Abdelaziz Bouteflika bénéficie, pour sa part, du soutien du RND (Rassemblement national démocratique) du chef du gouvernement Ahmed Ouyahia, ainsi que du parti islamiste modéré MSP (Mouvement de la société pour la paix, ex-Hamas) et des contestataires du FLN, appelés les « redresseurs ».

Si le président Bouteflika dispose d’une longueur d’avance sur son principal rival, un second tour n’est pourtant pas exclu. Dans ce cas, la réelection du président sortant apparait incertaine, le report des voix devant plutôt bénéficier à M. Benflis. C’est pourquoi le taux de participation est un enjeu majeur.

Indifférente à cette élection il y a quelques mois, la population semble s’être prise au jeu au fur et à mesure que l’échéance du 8 avril se rapprochait même si l’homme de la rue ne paraît pas faire de différence entre Abdelaziz Bouteflika et Ali Benflis. L’électeur ne croit plus à l’homme providentiel.

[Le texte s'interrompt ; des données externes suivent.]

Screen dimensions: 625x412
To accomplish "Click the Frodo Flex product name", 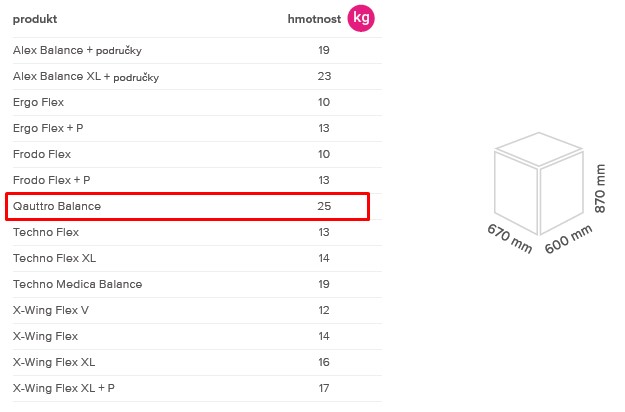I will [x=42, y=154].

Outre son aura de rais (le chef), M. Bouteflika bénéficie de l’amélioration de la situation sécuritaire et du retour de l’Algérie sur la scène internationale. Pour l’heure, la lenteur ou l’échec des réformes semblent oubliés. Ali Benflis, lui, bénéficie de sa réputation d’homme intègre. Il veut symboliser la nouvelle génération et se réclame du changement. A son passif : le fait qu’il ait été le compagnon de route d’Abdelaziz Bouteflika de 1999 à 2003, en particulier son chef de gouvernement, avant d’entrer en guerre avec celui qui l’avait fait vice-roi.